The 400 adviser-strong Dover Financial Advisers, with about $2.3 billion in assets under management, had been under investigation by the Australian Securities and Investments Commission since 2017. It came under additional scrutiny at a public inquiry into financial sector behavior earlier this year.
The regulator on Monday said Dover and owner Terry McMaster decided to cease operations after receiving notice of a hearing into suspending or cancelling its license.
“The matter has not gone to hearing but as a result of this notice, Dover & Mr McMaster have advised that, amongst other things, Dover will cease providing financial services,” a regulator spokesman said via email.

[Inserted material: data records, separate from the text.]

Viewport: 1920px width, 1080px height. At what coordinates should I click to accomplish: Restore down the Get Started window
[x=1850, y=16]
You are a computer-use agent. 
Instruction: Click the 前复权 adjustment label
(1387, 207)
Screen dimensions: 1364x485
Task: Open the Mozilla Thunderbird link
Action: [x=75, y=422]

Dover did not respond to Reuters’ requests for comment on Monday, a public holiday in the state of Victoria where it is based.
The closure comes amid a government-ordered inquiry into financial sector wrongdoing. So far, the inquiry - dubbed the Royal Commission - has led to high-profile resignations, class action lawsuits, and share sell-downs at some of the country’s biggest companies, including fund manager AMP Ltd (AMP.AX).

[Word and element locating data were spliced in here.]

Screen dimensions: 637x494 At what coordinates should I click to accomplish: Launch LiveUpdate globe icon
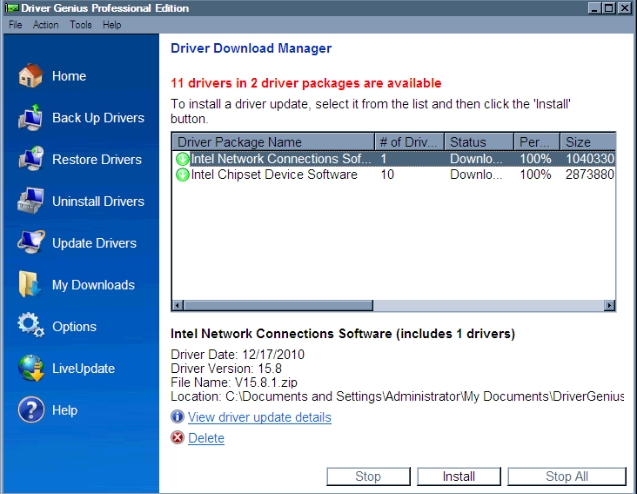[x=31, y=369]
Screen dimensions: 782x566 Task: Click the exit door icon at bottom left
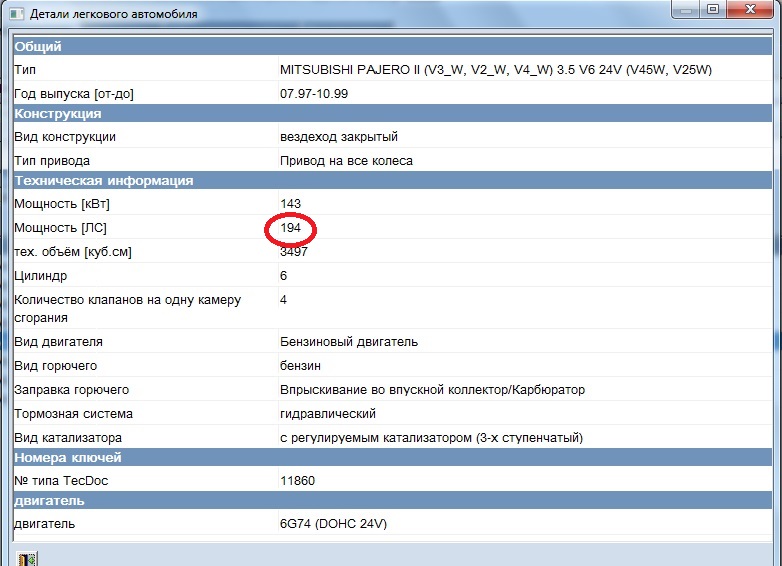27,558
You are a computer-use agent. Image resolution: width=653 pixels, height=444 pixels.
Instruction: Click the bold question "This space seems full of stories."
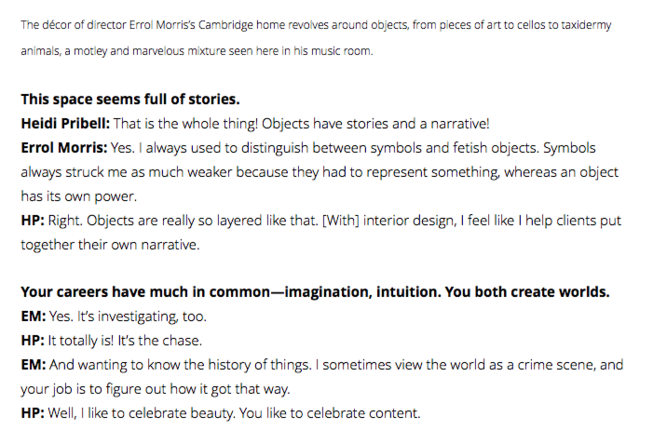tap(129, 101)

The inquiry is also forcing change to long-standing industry practices, with Australia and New Zealand Banking Group Ltd (ANZ.AX) last month announcing it would cease paying bonuses to financial planners for selling its products.

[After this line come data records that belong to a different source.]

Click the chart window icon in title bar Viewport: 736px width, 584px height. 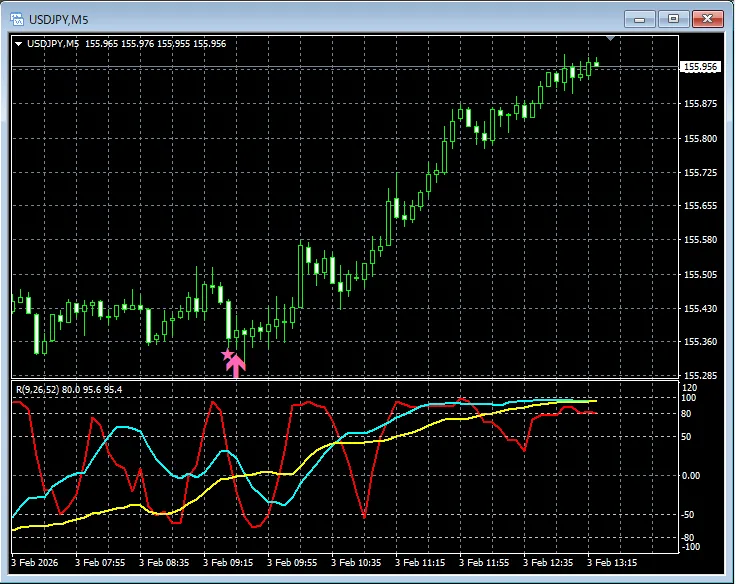point(17,19)
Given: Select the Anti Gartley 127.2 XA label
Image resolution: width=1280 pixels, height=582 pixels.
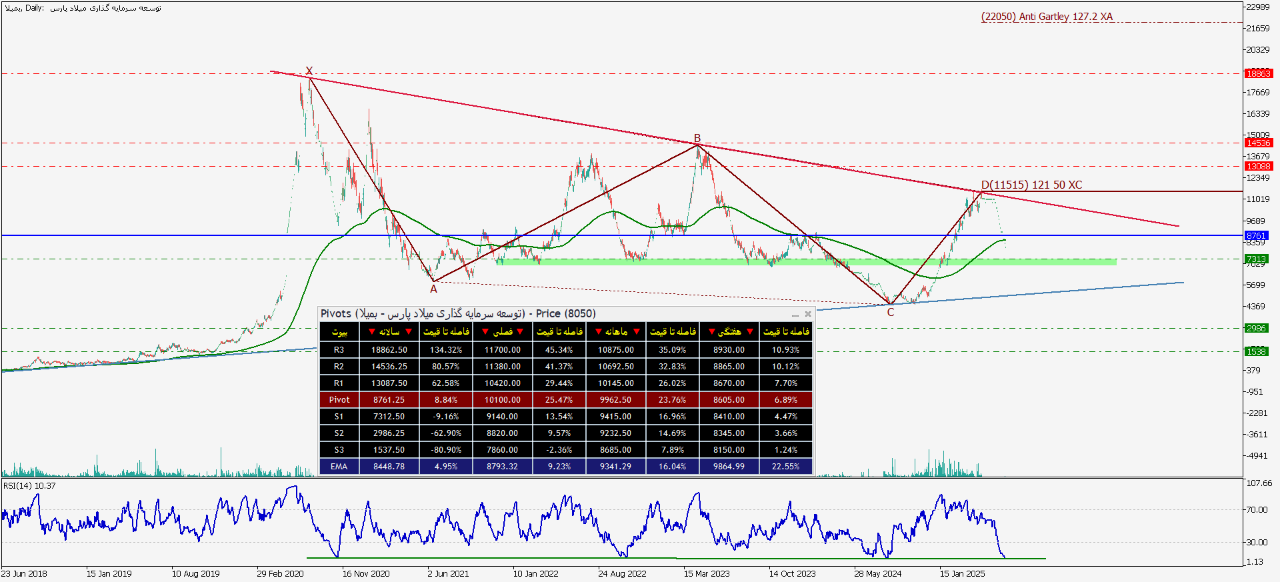Looking at the screenshot, I should tap(1047, 17).
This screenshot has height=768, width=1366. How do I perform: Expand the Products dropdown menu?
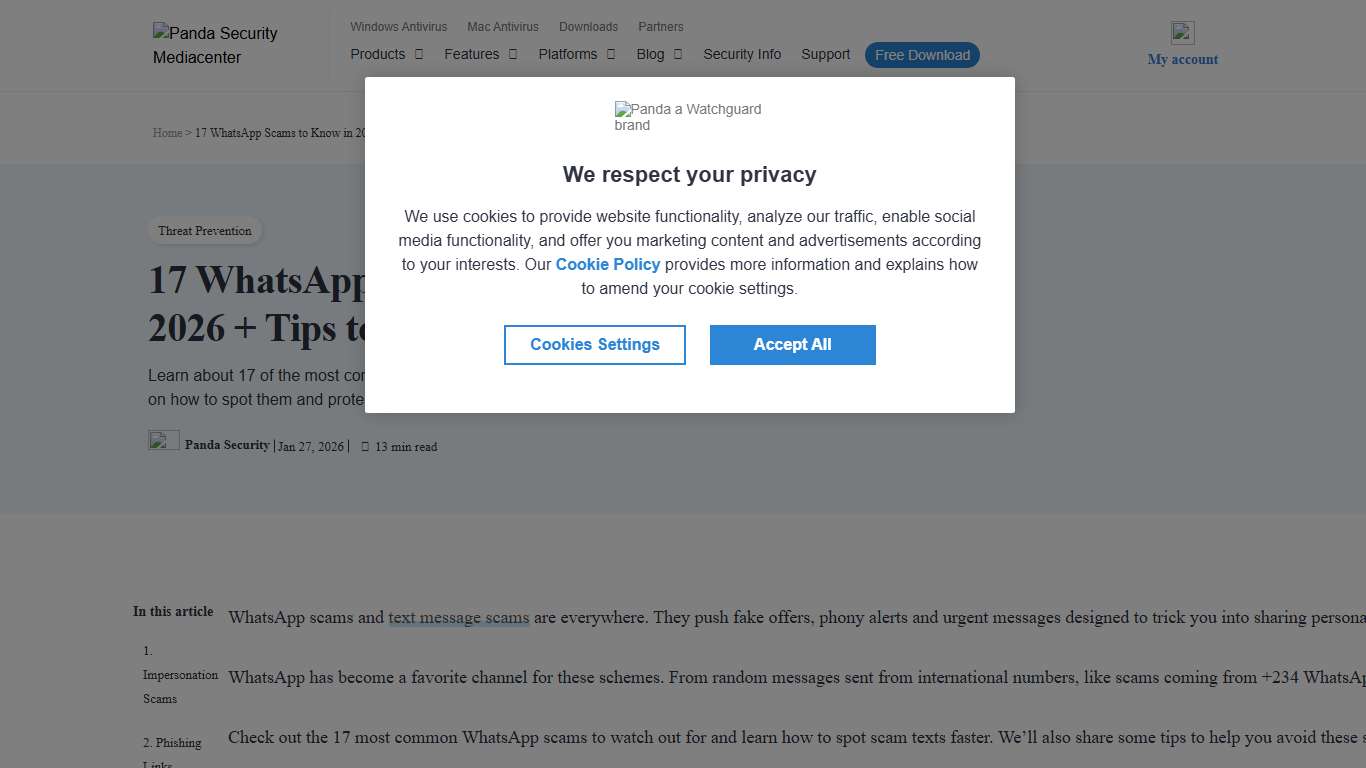tap(387, 54)
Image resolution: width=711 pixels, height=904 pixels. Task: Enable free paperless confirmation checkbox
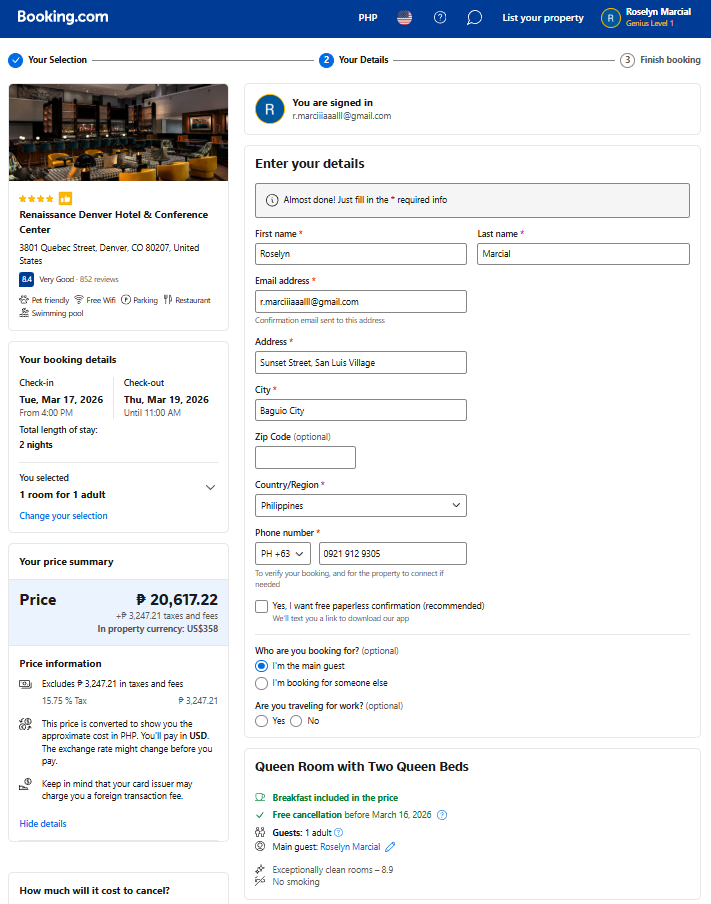point(262,606)
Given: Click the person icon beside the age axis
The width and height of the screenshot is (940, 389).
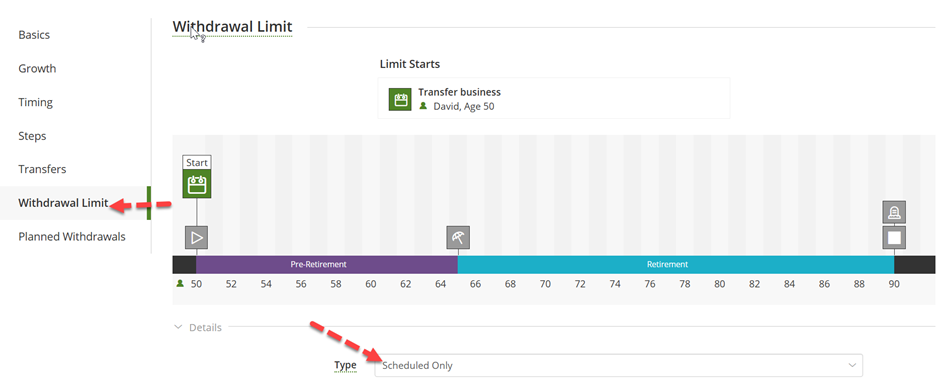Looking at the screenshot, I should (x=180, y=284).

In April, the inquiry scrutinized Dover’s practices and found the firm employed several advisers dismissed by other groups, and allowed advisers to audit their own advice. McMaster collapsed at a hearing while giving evidence.
Research by Adviser Ratings ranked Dover as Australia’s 11th largest planning firm with 401 advisers across 250 practices, making it one of the biggest networks not operated by one of the country’s big banks.
It had A$3 billion ($2.28 billion) in funds under management, according to its website on Monday.